Although I would strongly agree with the writer's remark that a grass-roots organization is a very effective beginning to help cure the ills of educational unfairness in our community, I believe that staffing it with individuals who really "just don't get it" will be self-serving at best. We have a problem, the OCR picked up on it. I believe that the majority of the administration and faculty are excited to work on these problems. Yet, we find ourselves in a tough spot because all too often the commitment from the community is not sufficient enough to provide the extra tools and resources that are necessary, while our minority groups oftentimes have the least powerful political voice before the board. Harder still, the fixes require multi-year plans for greater achievement. My greatest concern is the dedication of the community and its various leadership groups to seriously follow through with the level of commitment that will be required.

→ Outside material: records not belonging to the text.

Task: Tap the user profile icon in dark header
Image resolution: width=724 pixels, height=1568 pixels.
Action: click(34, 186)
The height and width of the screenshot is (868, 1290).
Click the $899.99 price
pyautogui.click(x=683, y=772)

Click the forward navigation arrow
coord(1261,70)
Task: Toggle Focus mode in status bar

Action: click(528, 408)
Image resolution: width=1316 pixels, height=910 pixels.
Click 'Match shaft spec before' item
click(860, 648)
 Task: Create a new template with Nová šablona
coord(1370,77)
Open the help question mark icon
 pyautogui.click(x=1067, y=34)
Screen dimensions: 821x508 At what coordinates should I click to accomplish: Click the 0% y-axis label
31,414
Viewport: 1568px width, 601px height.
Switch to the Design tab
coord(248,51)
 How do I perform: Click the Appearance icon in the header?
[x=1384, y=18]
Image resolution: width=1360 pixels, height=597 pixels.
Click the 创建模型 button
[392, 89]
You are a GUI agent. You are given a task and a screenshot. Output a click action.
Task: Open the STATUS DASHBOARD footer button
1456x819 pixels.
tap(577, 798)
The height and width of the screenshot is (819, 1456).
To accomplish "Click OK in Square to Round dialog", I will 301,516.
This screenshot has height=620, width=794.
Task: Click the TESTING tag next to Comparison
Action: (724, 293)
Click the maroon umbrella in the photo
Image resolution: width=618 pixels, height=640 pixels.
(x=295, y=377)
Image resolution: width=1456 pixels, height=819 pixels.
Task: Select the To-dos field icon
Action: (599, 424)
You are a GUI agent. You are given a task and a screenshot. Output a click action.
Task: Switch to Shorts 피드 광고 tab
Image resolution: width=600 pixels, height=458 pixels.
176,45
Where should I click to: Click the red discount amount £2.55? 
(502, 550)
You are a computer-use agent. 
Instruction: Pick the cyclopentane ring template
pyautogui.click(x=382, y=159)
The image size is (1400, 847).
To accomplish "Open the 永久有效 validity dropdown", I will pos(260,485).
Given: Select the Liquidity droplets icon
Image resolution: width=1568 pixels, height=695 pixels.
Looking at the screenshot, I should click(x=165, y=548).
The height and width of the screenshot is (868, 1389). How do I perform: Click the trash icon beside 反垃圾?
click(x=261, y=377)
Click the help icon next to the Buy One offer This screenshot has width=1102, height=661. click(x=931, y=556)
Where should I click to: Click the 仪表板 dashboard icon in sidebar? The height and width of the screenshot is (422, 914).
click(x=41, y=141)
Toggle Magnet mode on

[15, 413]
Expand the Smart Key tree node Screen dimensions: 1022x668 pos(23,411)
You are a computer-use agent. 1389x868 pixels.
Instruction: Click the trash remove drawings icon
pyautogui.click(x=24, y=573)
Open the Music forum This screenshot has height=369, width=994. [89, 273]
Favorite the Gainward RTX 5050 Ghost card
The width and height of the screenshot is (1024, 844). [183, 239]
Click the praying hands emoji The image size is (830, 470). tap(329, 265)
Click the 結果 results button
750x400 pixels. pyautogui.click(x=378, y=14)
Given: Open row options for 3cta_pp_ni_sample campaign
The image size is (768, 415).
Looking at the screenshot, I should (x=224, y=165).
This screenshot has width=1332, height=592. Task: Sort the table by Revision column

Our school system should not be about gatekeepers where we separate the "haves" from the "have-nots," particularly when the "have-nots" didn't have the same opportunities available to them when they started. Also, I am not suggesting that we are any different from any of our neighboring communities who also face the same challenges. Hopefully, however, we will be different in that we will really create and dedicate ourselves to significant change. Education means equal opportunities for all children, and I think we have to be able to really see that in ourselves before we can effectively make that happen in our community.